カルト・ヴィタル(Carte Vitale)はフランスの健康保険証に相当するICカードだ。診療所・薬局での支払い時にカードを提示すると、医療費の還付処理が自動的に行われる。

フランスの医療費の基本的な流れ:

  1. 病院・診療所で診察を受け、いったん自分で全額払う(または一部払う)
  2. 医師がカルト・ヴィタルを読み取り、電子的に還付請求を送信
  3. 後日、自分の銀行口座に還付金が振り込まれる(通常3〜5営業日)

医療費の負担割合

フランスの医療費はすべてAssurance Maladieが負担するわけではない。基本的な仕組みは以下の通りだ:

費用の種類公的保険還付率自己負担
一般科診察(médecin généraliste)70%30%
専門医(spécialiste)70%30%
入院(hospitalisation)80%程度20%
薬(médicament)15〜100%(薬種による)残額

自己負担分は**Mutuelle(補完的健康保険)**と呼ばれる任意保険でカバーする。Muelleは月額€20〜100程度(約3,200〜16,000円)で加入でき、企業勤めの場合は雇用主が費用の50%以上を負担することが法律で義務付けられている。

外国人在住者のカルト・ヴィタル取得

フランスに合法的に居住している外国人(就労許可・家族滞在等)も、一定の条件を満たすとAssurance Maladieに加入できる。

PUMA(保護maladieユニバーセル)
2016年から導入された制度で、フランスに合法的に3ヶ月以上滞在している人(EU市民・非EU市民問わず)は、健康保険への加入が認められるようになった。収入がない場合はCSS(補完的連帯保険)で全額カバーされる場合もある。
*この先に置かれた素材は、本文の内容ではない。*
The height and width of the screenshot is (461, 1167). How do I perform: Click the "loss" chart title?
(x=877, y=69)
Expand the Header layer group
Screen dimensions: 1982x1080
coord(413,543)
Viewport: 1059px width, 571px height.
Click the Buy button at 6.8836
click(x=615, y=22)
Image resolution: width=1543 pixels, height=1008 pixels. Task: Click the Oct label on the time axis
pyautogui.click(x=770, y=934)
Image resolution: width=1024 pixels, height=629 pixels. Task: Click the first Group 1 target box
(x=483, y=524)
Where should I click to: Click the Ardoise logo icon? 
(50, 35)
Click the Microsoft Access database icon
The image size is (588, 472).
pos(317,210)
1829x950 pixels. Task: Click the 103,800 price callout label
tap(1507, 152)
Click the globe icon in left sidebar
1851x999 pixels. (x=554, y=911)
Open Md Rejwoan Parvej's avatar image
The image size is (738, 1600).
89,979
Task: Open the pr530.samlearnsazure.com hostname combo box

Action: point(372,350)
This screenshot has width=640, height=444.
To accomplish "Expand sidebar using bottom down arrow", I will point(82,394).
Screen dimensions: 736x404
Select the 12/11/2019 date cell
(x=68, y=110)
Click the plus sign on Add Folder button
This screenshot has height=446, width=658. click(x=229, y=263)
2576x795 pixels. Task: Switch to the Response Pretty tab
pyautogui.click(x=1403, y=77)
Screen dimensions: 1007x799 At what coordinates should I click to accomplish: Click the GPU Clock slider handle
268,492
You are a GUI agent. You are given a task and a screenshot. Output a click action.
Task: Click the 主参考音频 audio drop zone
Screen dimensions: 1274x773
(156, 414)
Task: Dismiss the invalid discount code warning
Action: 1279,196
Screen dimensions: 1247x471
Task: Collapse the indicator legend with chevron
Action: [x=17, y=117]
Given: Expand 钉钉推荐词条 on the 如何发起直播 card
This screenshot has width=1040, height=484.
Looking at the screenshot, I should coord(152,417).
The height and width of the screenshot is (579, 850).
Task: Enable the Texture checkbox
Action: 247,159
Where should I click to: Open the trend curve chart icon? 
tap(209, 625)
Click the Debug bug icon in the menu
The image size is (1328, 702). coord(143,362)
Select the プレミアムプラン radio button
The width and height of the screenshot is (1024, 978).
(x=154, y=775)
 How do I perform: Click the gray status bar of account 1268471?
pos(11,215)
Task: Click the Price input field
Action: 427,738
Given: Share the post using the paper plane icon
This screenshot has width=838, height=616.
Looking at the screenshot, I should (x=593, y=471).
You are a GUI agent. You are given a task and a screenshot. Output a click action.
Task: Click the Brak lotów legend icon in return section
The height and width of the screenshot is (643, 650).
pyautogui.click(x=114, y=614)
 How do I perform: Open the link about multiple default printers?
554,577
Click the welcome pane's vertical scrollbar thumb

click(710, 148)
手続き先:Caisse Primaire d'Assurance Maladie(CPAM、地域の健康保険機構)
必要書類:滞在証明(賃貸契約書・公共料金請求書等)、身分証明書、在留許可証のコピー、銀行口座情報(RIB)等

カルト・ヴィタルの発行までの時間
申請から発行まで2〜6ヶ月かかるのが一般的だ。発行前でも、アトタション・プロビゾワール(仮認定証)で医療機関を受診できる場合がある。

フランスに来たばかりの間の対応

カルト・ヴィタル取得前の期間は、診察料・薬代を全額自己負担し、後から手動で還付申請する形になる。領収書(ordonnance・facture)は必ず保管しておくこと。

緊急の場合はどの病院でも診療を断れないのがフランスの原則だ。SOS Médecins(往診専門サービス、24時間)を使う在住者も多い。診察料は通常の診療所より若干高い(€50〜70程度、約8,000〜11,200円)が、夜間・週末でも対応してくれる。

制度の恩恵を受けるには手続きが必要で、「自動的に適用される」わけではない。渡仏後2〜3ヶ月以内にCPAMへの申請を始めることを推奨する。